[Records from a data collection]
[Start of section]

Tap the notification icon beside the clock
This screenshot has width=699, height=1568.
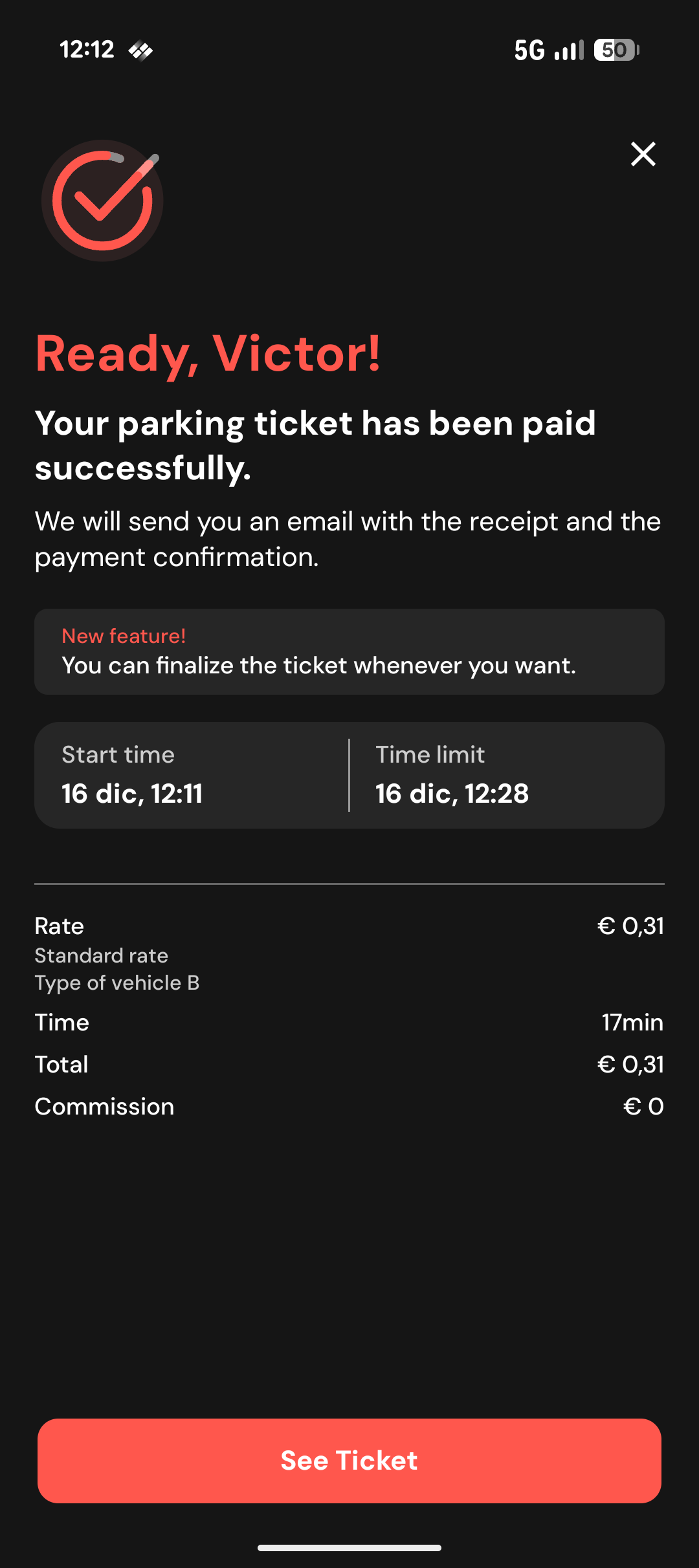140,50
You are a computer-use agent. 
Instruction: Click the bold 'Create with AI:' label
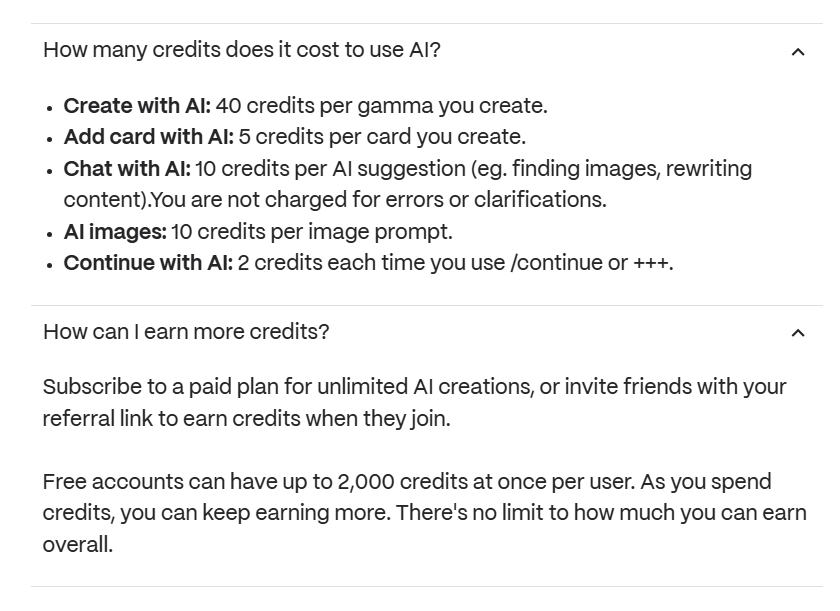(137, 106)
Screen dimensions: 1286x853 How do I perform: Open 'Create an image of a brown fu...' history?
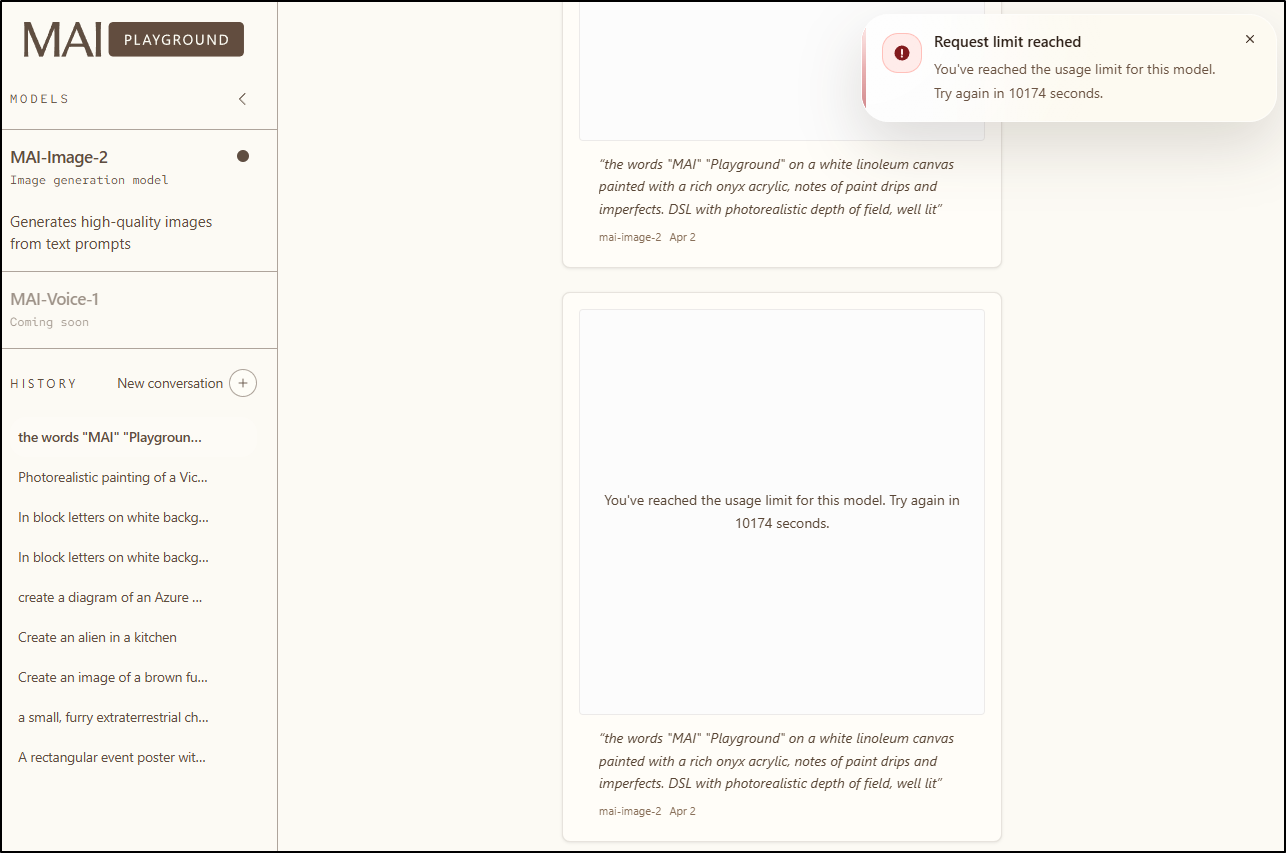113,677
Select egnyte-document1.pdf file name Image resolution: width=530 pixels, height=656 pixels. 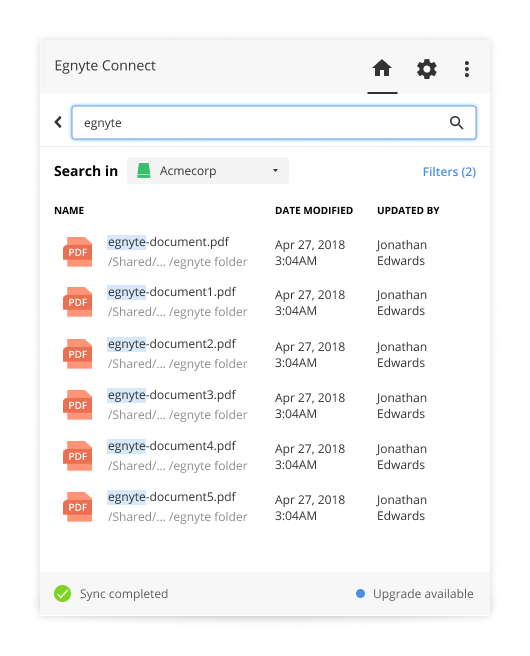pyautogui.click(x=172, y=292)
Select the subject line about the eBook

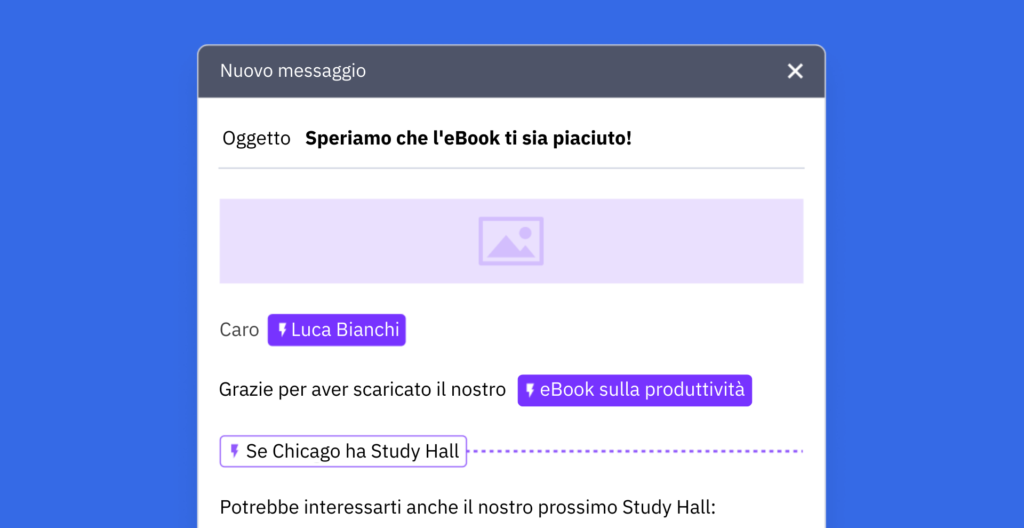(x=468, y=139)
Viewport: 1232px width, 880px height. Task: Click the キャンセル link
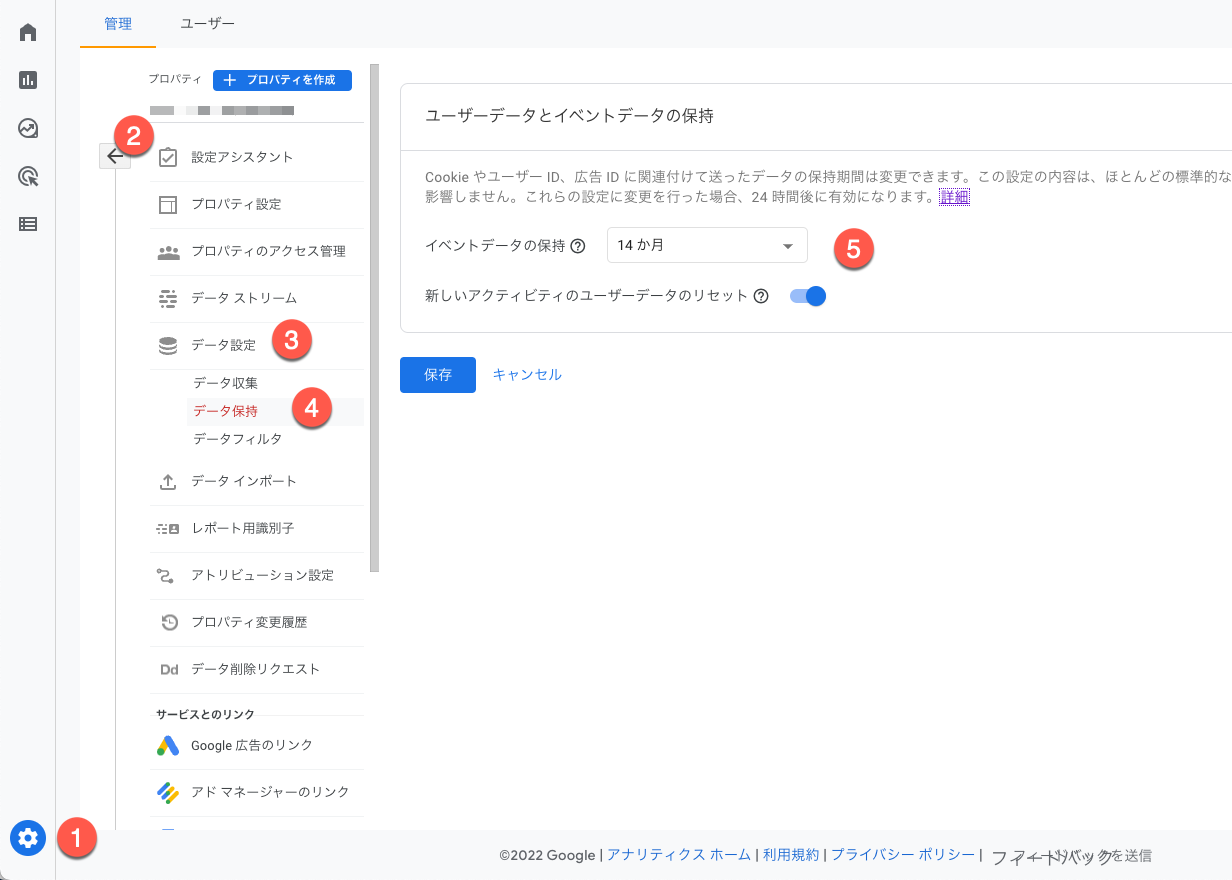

[End of section]

* _Required work_:
Nothing is needed beyond an exact transcription of the lines from the one containing "Select the subject line about the eBook" to the end of the entries above, with the pictures omitted.

* _Worked solution_:
Select the subject line about the eBook

(x=468, y=139)
Viewport: 1232px width, 880px height. Task: Click the キャンセル link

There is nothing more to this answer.